"profile" is the word to look for; copy each line of the listing where it occurs.

* **Provided records**:

⟨

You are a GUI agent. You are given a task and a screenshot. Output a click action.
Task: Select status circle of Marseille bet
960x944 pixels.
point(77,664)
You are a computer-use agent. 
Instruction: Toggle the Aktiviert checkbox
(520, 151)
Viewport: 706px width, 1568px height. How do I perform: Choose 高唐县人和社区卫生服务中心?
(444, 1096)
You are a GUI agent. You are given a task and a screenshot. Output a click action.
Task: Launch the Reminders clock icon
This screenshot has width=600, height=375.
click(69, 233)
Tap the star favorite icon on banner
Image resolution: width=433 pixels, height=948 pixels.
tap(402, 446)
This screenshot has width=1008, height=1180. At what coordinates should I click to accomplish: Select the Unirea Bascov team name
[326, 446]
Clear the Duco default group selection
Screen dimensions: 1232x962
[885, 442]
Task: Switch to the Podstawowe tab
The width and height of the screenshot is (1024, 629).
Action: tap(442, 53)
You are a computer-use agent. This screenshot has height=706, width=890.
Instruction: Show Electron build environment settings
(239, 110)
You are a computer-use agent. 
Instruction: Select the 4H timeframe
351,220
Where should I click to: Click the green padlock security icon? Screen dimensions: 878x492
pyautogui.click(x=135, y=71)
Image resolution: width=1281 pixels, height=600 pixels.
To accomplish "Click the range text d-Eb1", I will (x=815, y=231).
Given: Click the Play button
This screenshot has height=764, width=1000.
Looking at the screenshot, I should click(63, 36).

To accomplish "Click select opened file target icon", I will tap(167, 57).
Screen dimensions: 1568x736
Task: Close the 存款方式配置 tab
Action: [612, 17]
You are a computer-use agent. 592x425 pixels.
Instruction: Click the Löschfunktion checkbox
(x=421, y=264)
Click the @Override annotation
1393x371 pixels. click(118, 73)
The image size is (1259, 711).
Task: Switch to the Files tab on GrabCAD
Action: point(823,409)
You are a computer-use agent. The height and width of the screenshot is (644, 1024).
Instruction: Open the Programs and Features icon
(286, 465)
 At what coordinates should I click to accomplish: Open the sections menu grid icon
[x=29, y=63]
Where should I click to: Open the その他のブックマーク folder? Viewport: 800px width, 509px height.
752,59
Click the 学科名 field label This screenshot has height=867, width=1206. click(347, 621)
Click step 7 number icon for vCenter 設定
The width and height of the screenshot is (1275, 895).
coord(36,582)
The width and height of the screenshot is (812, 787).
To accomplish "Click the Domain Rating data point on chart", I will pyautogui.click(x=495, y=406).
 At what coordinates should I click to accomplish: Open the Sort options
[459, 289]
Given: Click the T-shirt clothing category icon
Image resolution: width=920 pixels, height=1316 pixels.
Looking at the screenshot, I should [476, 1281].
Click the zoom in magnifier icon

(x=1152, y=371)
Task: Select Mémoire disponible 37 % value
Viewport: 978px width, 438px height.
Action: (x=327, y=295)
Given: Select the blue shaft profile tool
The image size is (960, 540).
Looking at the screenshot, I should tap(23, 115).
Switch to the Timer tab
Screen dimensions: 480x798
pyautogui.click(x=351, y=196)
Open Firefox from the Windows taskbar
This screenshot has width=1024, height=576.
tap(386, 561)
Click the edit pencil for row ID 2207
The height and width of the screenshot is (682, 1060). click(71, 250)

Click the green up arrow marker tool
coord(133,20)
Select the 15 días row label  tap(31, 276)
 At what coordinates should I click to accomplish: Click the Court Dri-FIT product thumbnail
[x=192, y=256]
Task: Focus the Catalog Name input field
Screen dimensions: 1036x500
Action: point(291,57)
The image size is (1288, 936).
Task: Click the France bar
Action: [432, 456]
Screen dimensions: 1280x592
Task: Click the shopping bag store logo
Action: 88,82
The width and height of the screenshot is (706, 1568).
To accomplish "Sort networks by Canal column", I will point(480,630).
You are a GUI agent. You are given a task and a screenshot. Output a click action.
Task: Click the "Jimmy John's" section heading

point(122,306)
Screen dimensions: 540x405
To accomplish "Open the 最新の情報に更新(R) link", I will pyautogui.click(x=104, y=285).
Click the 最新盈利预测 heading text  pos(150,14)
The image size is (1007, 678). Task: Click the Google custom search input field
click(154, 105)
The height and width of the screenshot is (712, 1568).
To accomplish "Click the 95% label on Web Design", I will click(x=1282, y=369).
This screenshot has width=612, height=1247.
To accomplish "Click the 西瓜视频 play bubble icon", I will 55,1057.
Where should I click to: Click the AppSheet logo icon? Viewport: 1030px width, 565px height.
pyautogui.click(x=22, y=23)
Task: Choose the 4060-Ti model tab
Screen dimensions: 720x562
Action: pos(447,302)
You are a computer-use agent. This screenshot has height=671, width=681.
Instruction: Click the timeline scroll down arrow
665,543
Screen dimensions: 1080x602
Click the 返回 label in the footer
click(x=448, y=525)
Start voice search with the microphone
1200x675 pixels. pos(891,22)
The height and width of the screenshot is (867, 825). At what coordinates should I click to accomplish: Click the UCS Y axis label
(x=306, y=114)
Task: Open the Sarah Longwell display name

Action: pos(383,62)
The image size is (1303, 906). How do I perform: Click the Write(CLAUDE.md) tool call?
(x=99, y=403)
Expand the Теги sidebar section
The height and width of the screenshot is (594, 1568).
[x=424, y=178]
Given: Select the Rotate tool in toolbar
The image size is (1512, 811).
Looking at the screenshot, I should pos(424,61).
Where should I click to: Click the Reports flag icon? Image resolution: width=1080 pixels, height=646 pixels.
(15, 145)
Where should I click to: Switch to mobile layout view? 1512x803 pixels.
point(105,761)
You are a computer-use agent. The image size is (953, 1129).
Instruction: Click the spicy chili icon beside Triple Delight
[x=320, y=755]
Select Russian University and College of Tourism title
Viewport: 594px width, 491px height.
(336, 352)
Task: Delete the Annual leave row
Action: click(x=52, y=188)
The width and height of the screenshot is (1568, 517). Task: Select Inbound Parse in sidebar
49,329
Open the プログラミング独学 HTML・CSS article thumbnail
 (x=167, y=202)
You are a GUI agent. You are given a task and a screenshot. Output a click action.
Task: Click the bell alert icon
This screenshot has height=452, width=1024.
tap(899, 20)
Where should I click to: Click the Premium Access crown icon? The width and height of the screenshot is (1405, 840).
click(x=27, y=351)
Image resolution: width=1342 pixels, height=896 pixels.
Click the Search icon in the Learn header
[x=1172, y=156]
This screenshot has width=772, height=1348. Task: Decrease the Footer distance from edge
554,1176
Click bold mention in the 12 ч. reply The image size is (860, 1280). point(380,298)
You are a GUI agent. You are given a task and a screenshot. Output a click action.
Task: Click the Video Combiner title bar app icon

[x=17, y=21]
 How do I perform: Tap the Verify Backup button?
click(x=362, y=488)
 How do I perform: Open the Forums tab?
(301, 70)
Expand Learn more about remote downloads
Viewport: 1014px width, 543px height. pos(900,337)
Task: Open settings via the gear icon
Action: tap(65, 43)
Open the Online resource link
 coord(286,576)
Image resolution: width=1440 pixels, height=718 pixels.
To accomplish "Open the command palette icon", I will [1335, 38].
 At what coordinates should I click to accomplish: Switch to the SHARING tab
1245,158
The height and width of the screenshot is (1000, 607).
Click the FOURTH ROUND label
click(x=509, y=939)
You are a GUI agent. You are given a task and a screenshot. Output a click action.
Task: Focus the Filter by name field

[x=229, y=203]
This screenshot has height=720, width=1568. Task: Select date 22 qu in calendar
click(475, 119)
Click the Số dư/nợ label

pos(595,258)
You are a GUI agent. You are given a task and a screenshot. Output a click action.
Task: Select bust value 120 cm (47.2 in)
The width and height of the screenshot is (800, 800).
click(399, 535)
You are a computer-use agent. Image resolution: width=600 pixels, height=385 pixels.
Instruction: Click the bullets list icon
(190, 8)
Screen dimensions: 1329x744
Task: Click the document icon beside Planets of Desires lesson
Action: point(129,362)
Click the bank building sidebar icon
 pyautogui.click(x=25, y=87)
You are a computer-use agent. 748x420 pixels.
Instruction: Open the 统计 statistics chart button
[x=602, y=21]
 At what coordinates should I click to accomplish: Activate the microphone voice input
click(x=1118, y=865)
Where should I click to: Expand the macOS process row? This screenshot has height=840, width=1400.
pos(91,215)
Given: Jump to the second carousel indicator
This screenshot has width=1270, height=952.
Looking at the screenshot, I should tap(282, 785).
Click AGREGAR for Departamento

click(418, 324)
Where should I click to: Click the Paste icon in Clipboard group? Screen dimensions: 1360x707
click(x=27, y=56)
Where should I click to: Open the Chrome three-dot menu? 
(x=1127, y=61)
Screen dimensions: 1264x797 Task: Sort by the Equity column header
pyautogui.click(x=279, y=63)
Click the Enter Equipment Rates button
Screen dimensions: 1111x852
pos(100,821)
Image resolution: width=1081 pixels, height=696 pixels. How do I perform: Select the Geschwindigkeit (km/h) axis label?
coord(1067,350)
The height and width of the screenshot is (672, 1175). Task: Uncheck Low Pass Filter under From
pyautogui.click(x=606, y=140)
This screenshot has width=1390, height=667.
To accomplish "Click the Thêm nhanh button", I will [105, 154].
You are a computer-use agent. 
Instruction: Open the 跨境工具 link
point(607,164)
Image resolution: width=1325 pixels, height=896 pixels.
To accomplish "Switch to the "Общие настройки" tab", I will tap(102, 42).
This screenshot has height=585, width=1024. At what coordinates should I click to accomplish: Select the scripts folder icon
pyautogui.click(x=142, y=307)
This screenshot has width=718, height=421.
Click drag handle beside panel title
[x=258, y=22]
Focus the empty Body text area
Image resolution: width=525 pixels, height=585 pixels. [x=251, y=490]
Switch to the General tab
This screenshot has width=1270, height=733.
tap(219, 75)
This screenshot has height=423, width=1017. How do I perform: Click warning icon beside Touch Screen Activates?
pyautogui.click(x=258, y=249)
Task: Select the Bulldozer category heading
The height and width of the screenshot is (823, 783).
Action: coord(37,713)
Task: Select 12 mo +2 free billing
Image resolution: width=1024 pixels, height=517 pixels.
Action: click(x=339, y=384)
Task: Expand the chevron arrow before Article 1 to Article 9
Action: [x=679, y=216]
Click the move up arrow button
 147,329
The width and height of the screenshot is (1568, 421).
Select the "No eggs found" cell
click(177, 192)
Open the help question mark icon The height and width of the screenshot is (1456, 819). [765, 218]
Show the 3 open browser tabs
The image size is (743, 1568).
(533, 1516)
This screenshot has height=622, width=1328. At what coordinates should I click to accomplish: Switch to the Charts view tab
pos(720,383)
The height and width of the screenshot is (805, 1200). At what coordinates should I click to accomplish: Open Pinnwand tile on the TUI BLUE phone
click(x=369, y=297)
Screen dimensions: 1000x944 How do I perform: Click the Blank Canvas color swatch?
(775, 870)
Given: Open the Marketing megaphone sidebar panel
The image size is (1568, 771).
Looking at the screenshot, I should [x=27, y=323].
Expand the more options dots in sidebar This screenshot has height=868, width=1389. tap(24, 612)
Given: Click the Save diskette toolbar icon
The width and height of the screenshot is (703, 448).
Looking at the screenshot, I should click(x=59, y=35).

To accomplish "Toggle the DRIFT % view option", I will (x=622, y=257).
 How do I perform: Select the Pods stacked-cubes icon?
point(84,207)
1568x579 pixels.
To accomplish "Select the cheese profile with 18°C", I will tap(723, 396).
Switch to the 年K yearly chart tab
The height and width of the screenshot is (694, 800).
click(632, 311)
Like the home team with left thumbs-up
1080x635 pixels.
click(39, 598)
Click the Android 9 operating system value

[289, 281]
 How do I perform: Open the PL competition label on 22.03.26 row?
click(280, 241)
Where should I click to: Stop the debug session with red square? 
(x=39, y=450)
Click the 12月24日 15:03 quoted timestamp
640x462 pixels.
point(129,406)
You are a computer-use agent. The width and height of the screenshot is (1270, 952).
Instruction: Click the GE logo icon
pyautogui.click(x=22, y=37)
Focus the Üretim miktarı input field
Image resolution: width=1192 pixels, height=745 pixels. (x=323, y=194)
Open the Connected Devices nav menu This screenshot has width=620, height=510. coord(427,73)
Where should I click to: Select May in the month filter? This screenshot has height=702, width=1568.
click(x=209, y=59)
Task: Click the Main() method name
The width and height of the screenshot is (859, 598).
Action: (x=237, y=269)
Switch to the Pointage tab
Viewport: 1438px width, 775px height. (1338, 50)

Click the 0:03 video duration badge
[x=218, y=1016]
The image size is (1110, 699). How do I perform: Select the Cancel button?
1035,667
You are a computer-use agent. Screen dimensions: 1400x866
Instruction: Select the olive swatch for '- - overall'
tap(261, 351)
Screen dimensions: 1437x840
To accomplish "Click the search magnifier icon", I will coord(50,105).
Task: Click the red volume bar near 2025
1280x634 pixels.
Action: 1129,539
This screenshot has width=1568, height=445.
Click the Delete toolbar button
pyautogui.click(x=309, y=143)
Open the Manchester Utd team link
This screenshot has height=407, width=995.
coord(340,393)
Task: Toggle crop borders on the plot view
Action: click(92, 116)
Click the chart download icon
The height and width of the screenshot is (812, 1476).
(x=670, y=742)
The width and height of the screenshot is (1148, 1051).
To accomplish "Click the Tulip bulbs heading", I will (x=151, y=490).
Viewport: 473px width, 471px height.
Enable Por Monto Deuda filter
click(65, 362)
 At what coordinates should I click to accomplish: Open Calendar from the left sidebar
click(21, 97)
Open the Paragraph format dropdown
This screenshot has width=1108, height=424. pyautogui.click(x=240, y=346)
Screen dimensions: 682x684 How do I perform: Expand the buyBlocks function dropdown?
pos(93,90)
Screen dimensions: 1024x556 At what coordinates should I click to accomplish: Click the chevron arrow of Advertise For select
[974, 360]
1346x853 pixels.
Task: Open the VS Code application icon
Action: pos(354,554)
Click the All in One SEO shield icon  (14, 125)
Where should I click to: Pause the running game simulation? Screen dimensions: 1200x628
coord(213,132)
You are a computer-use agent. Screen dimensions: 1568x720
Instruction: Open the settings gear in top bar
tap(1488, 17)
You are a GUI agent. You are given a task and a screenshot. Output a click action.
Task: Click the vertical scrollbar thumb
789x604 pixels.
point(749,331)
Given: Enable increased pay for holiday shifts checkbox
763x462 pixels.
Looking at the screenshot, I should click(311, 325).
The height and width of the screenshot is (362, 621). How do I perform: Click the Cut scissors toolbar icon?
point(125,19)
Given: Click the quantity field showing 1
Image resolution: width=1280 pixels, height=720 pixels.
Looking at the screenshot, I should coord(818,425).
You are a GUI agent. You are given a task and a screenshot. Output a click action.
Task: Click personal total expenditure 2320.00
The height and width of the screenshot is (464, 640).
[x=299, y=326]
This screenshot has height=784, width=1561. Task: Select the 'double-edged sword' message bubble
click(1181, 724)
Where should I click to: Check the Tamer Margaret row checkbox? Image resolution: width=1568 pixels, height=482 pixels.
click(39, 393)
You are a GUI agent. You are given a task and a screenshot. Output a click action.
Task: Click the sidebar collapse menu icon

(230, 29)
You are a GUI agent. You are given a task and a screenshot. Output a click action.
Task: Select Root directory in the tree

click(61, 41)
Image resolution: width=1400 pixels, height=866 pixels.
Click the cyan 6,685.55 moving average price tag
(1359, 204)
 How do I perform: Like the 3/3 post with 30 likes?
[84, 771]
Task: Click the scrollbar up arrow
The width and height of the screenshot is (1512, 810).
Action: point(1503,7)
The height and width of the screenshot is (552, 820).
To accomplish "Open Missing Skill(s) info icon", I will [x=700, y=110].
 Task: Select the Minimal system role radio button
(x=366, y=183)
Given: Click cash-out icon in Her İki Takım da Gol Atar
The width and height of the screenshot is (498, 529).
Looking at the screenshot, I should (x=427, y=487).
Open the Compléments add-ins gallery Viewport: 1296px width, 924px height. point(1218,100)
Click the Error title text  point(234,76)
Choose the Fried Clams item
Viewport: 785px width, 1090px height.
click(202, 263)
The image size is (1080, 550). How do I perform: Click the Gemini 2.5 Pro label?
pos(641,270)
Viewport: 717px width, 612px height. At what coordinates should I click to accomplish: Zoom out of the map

⟩

* **Answer space**:
Given: Select the blue shaft profile tool
To accomplish "Select the cheese profile with 18°C", I will tap(723, 396).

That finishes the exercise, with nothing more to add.